--- Input for this task ---

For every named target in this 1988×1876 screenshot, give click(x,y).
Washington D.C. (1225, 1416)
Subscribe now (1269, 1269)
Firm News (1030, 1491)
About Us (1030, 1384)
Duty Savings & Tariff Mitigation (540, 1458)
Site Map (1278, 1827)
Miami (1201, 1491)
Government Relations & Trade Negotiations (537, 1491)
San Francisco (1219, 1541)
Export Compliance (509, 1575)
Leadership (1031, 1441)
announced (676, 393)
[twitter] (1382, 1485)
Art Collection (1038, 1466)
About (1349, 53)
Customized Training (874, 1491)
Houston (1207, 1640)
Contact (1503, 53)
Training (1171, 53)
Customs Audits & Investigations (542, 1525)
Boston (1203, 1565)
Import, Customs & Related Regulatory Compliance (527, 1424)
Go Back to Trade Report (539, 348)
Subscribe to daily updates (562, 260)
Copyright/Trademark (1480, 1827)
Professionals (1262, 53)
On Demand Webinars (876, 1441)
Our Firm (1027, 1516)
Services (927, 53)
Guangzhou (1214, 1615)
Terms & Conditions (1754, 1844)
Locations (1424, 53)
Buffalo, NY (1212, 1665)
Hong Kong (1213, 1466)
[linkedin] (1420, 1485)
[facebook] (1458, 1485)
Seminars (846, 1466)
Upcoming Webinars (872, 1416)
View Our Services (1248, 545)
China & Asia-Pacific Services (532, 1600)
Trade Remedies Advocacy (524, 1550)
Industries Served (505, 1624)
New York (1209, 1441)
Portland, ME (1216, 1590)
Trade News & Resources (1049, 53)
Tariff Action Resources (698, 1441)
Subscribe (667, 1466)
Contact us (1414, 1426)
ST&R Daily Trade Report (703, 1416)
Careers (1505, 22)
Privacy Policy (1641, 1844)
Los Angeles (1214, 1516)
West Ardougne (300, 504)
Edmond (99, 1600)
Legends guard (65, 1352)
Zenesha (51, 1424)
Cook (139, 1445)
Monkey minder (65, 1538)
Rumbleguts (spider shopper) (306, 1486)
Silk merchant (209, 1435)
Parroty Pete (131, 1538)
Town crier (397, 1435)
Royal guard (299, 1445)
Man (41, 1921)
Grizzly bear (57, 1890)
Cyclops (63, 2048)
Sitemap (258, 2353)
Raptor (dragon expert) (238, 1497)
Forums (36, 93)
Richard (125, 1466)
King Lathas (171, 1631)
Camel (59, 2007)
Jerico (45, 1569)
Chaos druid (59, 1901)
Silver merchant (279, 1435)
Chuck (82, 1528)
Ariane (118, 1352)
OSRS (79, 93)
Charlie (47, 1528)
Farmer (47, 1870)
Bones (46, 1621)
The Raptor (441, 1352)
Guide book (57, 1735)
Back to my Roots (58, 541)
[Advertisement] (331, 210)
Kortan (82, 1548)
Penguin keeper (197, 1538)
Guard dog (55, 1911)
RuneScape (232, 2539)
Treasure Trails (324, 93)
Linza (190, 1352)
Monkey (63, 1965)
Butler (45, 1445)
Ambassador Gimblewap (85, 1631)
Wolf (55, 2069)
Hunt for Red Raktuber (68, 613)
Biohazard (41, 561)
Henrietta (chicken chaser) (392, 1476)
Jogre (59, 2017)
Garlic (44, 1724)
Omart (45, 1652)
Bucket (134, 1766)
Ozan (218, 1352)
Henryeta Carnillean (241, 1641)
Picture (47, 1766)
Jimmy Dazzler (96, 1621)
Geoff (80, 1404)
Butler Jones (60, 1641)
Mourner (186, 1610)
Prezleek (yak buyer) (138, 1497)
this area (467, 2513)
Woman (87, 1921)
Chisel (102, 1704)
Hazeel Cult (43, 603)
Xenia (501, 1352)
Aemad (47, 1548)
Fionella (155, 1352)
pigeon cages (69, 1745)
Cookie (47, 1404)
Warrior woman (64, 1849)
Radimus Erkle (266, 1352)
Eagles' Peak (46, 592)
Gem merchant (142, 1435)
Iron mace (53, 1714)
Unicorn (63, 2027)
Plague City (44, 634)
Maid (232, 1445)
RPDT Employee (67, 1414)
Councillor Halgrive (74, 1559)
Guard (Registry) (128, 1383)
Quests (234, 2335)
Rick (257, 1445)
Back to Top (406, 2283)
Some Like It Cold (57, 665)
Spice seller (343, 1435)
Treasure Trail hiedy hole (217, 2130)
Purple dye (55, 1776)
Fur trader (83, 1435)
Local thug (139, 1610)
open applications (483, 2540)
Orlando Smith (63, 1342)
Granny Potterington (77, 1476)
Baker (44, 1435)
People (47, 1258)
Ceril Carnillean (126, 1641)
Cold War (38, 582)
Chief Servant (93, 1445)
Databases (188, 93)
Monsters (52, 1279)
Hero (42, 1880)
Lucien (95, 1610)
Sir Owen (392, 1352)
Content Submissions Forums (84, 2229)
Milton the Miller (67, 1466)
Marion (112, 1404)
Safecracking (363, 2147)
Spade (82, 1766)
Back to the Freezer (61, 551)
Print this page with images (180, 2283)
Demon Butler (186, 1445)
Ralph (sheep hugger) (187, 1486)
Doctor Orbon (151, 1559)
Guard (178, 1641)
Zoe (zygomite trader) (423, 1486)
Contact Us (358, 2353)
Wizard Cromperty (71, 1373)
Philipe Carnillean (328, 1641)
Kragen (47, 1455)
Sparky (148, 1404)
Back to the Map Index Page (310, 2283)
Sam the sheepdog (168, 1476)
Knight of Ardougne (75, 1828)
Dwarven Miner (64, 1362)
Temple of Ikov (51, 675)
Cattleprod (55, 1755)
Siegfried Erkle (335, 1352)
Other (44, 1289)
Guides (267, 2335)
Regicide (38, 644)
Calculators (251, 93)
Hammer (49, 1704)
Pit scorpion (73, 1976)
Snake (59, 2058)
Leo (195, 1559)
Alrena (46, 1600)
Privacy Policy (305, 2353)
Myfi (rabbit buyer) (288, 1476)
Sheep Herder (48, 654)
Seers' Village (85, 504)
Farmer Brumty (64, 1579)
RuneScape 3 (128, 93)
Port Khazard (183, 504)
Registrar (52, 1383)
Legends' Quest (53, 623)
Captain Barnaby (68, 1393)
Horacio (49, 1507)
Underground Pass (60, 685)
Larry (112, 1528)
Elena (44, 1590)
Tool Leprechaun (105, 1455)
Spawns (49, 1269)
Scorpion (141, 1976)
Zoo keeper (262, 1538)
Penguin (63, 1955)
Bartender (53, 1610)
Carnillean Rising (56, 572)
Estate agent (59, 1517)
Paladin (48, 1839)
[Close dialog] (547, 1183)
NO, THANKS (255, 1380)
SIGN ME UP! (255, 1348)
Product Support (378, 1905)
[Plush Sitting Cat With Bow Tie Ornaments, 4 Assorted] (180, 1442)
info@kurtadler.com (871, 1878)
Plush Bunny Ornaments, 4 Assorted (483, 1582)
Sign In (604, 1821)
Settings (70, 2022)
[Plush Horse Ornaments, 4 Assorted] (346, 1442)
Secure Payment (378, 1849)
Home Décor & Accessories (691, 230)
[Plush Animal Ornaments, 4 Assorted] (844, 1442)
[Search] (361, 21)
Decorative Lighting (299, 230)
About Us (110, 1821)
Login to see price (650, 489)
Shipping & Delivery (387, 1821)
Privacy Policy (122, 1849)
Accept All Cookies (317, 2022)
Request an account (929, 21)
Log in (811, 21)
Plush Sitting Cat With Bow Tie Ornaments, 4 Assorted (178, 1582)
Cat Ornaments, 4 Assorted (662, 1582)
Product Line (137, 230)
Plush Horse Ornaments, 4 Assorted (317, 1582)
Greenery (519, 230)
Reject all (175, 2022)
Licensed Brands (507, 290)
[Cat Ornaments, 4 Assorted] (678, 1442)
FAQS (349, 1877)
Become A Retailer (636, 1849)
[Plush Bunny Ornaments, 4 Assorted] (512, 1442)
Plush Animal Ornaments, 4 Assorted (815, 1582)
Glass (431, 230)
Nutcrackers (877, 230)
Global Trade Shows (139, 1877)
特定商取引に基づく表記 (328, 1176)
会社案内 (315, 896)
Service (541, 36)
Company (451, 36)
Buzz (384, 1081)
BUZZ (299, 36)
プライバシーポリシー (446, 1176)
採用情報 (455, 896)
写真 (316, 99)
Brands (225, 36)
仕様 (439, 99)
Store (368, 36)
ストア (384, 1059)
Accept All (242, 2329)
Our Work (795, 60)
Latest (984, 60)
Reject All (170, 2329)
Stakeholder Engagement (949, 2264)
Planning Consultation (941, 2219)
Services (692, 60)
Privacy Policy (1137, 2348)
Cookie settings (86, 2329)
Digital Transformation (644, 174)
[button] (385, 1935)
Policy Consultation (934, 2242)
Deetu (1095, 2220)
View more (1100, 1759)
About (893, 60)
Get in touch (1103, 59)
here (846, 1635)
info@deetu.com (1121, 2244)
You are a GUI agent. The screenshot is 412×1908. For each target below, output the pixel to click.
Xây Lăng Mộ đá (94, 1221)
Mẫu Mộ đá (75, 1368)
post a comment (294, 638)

---

About this exercise:
Nothing but the lines from the one that contains "Privacy Policy (1137, 2348)" through the end of the data above should appear, each reproduced exactly.

Exercise answer:
Privacy Policy (1137, 2348)
Cookie settings (86, 2329)
Digital Transformation (644, 174)
[button] (385, 1935)
Policy Consultation (934, 2242)
Deetu (1095, 2220)
View more (1100, 1759)
About (893, 60)
Get in touch (1103, 59)
here (846, 1635)
info@deetu.com (1121, 2244)
You are a GUI agent. The screenshot is 412×1908. For each target below, output the pixel to click.
Xây Lăng Mộ đá (94, 1221)
Mẫu Mộ đá (75, 1368)
post a comment (294, 638)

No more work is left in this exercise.